[TASK BRIEF] Bring together all lines from the listing below that contain the string "computer".

****

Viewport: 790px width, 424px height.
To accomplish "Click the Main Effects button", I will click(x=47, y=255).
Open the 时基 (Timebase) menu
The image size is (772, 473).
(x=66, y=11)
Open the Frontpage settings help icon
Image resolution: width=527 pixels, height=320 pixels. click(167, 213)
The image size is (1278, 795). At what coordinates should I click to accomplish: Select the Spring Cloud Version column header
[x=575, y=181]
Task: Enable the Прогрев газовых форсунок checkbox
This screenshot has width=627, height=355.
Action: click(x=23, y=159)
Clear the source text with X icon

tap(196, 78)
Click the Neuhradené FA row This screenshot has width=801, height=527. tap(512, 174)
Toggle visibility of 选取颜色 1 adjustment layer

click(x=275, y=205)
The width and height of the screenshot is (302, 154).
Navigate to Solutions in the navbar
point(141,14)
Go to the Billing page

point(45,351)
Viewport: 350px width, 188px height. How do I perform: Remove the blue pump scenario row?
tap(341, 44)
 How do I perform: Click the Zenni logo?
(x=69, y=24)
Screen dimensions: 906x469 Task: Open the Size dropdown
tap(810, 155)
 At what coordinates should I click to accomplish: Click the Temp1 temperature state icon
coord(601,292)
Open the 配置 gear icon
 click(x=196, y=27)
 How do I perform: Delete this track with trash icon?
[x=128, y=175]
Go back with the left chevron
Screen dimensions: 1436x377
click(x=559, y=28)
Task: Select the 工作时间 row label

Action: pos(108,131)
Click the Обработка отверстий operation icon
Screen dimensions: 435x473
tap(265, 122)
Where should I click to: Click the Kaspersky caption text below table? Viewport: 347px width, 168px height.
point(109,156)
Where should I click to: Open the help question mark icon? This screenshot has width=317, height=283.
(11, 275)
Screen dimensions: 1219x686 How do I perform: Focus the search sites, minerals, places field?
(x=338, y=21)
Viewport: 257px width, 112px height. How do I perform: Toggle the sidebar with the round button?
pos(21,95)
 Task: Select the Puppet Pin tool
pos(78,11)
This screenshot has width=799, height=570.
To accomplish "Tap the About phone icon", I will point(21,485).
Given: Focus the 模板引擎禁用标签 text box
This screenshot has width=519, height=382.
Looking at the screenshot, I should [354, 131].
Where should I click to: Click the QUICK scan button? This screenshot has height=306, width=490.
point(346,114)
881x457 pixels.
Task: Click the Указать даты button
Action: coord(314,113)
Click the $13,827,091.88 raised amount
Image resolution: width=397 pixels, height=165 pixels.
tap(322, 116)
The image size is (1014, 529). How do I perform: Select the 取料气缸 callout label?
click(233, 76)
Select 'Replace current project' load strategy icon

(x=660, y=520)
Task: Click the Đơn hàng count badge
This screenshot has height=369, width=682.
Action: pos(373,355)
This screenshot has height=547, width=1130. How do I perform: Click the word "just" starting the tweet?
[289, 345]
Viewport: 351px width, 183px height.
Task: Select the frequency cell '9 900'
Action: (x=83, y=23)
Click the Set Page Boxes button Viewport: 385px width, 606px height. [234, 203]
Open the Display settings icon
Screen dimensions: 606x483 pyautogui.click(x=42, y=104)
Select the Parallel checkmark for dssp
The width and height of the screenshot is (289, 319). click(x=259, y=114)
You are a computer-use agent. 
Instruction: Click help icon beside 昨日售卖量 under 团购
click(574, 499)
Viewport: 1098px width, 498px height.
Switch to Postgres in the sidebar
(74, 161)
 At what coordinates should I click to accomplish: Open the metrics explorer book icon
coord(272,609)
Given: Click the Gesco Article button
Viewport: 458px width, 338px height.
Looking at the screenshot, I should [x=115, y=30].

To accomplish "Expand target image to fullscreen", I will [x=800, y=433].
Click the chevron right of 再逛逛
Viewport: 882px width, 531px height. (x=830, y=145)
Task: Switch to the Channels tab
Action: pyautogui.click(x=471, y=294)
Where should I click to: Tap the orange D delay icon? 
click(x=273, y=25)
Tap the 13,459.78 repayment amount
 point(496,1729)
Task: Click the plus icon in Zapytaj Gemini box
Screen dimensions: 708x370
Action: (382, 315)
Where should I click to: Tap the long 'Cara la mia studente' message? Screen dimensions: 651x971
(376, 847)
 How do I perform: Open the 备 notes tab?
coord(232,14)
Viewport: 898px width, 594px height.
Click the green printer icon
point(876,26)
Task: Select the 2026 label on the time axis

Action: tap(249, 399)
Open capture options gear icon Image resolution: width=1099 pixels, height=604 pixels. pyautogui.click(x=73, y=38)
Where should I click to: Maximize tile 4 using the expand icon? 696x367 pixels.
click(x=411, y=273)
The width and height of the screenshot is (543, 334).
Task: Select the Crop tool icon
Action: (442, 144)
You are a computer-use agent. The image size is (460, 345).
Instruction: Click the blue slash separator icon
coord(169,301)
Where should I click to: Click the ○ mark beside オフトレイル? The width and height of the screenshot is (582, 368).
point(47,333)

****

[SOLUTION TO THIS PROBLEM]
You are a computer-use agent. 
You are a computer-use agent. The image size is (460, 345).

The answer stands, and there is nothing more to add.